Plaignant
Jean-Yves Pintal, archéologue
Mis en cause
Sébastien Tanguay, journaliste
Radio-Canada
Résumé de la plainte
Jean-Yves Pintal dépose une plainte le 20 janvier 2020 contre le journaliste Sébastien Tanguay, Radio-Canada et le site Internet ici.radio-canada.ca concernant l’article intitulé « La palissade de 1693 ne serait ni une palissade, ni datée de 1693 », publié le 19 janvier 2020. Le plaignant reproche un manque d’équilibre, des informations incomplètes, un correctif inadéquat et de la diffamation (non traitée).
CONTEXTE
En novembre 2018, une équipe d’archéologues dont le plaignant, Jean-Yves Pintal, faisait partie, révèle qu’elle a mis au jour des vestiges de la « palissade de Beaucours », une des premières fortifications de Québec érigées au cours des années 1690. La nouvelle fait alors sensation – il s’agit d’une découverte archéologique majeure – et elle est annoncée en grande pompe par le premier ministre du Québec. Quinze mois plus tard, Sébastien Tanguay publie un article qui remet en question la portée de cette découverte. Le journaliste rapporte que de nouvelles analyses effectuées par des chercheurs de l’Université Laval montrent que les fortifications en bois découvertes dans le Vieux-Québec ont plutôt été construites en 1775. Son article cite des archéologues qui estiment que ceux qui ont mené les fouilles à l’époque ont tiré des conclusions hâtives.
Analyse
Grief 1 : manque d’équilibre
Principe déontologique applicable
Qualités de l’information : Les journalistes et les médias d’information produisent, selon les genres journalistiques, de l’information possédant les qualités suivantes : d) équilibre : dans le traitement d’un sujet, présentation d’une juste pondération du point de vue des parties en présence ». (article 9 alinéa d du Guide de déontologie journalistique du Conseil de presse du Québec)
Le Conseil doit déterminer si le journaliste a fait preuve d’un manque d’équilibre en ne présentant pas le point de vue de Jean-Yves Pintal, le plaignant dans ce dossier, dans la première version de son article.
Décision
Le Conseil de presse retient le grief de manque d’équilibre, car il juge que les mis en cause ont contrevenu à l’article 9 alinéa d du Guide. Cependant, étant donné que les mis en cause ont remédié à leur manquement promptement, ils ne reçoivent pas de blâme.

* [CONSIGNES]
a: Recopiez fidèlement le passage de l'extrait allant de « Le Conseil doit » à « pas de blâme. ».
b: Indiquez si chacun des énoncés suivants concorde avec l'extrait en répondant par oui ou par non, et citez à l'identique les mots de l'extrait qui tranchent : (i) La plainte a été déposée le 20 janvier 2020. (ii) Selon les nouvelles analyses, les fortifications en bois datent de 1693. (iii) Les mis en cause reçoivent un blâme du Conseil de presse.

* [DONNÉES CI-DESSOUS]
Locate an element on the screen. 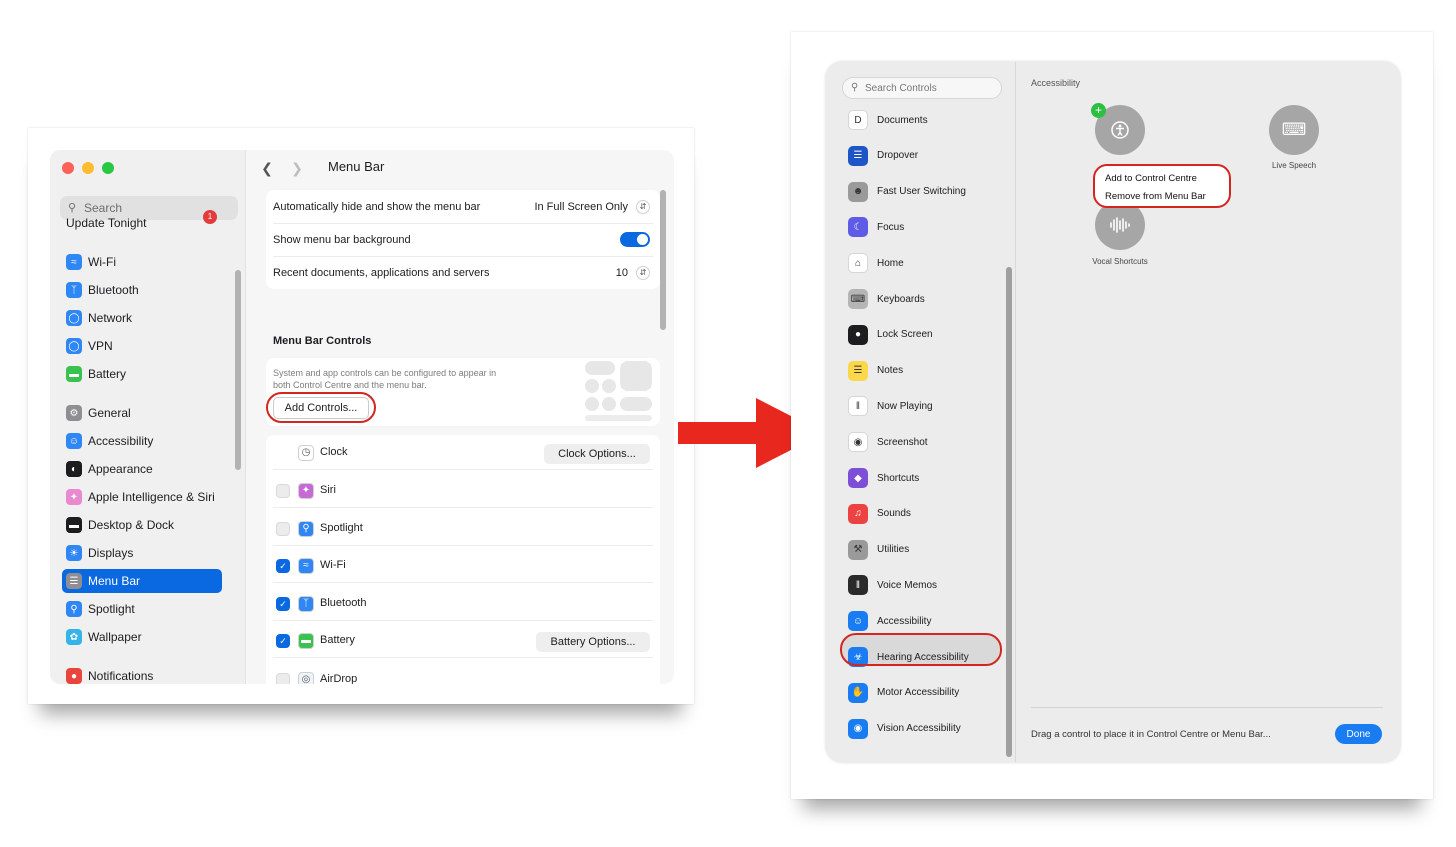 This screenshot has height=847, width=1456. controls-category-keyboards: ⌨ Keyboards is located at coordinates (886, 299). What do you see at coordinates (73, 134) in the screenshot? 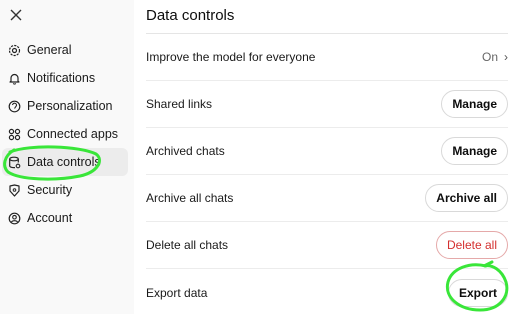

* [RÉPONSES]
a:
Le Conseil doit déterminer si le journaliste a fait preuve d’un manque d’équilibre en ne présentant pas le point de vue de Jean-Yves Pintal, le plaignant dans ce dossier, dans la première version de son article.
Décision
Le Conseil de presse retient le grief de manque d’équilibre, car il juge que les mis en cause ont contrevenu à l’article 9 alinéa d du Guide. Cependant, étant donné que les mis en cause ont remédié à leur manquement promptement, ils ne reçoivent pas de blâme.

b:
(i) Oui : « Jean-Yves Pintal dépose une plainte le 20 janvier 2020 »
(ii) Non : « les fortifications en bois découvertes dans le Vieux-Québec ont plutôt été construites en 1775 »
(iii) Non : « ils ne reçoivent pas de blâme »